WHAT YOU NEED TO DO: In the text on async Rust pitfalls, swap "Consult" for "Check" and write out the passage starting at "1. Version Impact" and ending at "coverage, zero warnings)".

EXERCISE TEXT:
1. Forgetting .await

// Wrong
let data = async_function();  // Returns Future, not Data

// Right
let data = async_function().await?;

2. Blocking in Async Context

// Wrong
async fn process() {
    std::thread::sleep(Duration::from_secs(1));  // Blocks executor!
}

// Right
async fn process() {
    tokio::time::sleep(Duration::from_secs(1)).await;
}

3. Not Testing Error Cases

#[tokio::test]
async fn test_error_handling() {
    let result = operation_with_invalid_input().await;
    assert!(result.is_err());
    assert!(matches!(result.unwrap_err(), Error::InvalidInput(_)));
}

4. Ignoring Performance

// Consider batch operations
for item in items {
    storage.save(item).await?;  // N database calls
}

// Better
storage.save_batch(items).await?;  // 1 database call

Integration with GitHub Release Best Practices

This skill integrates with the GitHub release best practices workflow for feature development and release management:

Release Preparation Integration

When implementing features for release:

  1. Version Impact Assessment: Consult github-release-best-practices skill for semantic versioning implications
  2. Changelog Planning: Consider Keep a Changelog format for feature documentation
  3. Quality Gates: Ensure implementation meets release standards (>90% coverage, zero warnings)

RECORDS SUPPLIED:
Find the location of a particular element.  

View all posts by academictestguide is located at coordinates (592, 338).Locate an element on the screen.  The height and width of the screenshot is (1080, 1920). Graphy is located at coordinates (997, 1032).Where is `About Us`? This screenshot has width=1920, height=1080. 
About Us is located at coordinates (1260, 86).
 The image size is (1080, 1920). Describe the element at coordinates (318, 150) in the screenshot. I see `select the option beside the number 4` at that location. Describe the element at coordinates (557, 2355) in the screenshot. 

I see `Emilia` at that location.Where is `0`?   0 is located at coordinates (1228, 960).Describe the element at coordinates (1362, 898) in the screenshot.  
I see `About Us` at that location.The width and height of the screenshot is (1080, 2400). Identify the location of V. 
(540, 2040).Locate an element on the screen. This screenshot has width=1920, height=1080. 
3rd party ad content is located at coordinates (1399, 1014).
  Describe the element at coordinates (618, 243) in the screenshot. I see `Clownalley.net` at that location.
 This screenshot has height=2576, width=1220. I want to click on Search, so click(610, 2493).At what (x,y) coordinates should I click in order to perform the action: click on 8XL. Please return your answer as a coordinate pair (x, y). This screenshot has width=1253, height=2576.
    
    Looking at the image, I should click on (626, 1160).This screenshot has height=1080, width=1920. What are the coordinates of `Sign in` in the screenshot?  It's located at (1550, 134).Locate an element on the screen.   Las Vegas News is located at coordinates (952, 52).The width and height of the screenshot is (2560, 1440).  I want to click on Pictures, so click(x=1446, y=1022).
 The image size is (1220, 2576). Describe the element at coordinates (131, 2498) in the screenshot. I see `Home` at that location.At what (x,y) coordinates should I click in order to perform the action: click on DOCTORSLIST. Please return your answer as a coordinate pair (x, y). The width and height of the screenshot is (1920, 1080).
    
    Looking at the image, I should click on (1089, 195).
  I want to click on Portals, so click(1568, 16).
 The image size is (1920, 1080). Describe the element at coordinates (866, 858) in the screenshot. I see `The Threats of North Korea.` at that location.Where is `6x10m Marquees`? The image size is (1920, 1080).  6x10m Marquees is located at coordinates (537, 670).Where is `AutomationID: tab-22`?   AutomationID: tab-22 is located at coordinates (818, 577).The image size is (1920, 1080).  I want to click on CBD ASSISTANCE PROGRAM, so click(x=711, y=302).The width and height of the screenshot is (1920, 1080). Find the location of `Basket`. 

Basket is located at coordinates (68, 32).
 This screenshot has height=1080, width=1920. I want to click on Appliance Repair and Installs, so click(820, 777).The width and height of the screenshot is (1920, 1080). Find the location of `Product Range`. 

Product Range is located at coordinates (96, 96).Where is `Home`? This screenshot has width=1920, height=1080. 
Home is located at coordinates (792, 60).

TASK OUTPUT:
1. Version Impact Assessment: Check github-release-best-practices skill for semantic versioning implications
  2. Changelog Planning: Consider Keep a Changelog format for feature documentation
  3. Quality Gates: Ensure implementation meets release standards (>90% coverage, zero warnings)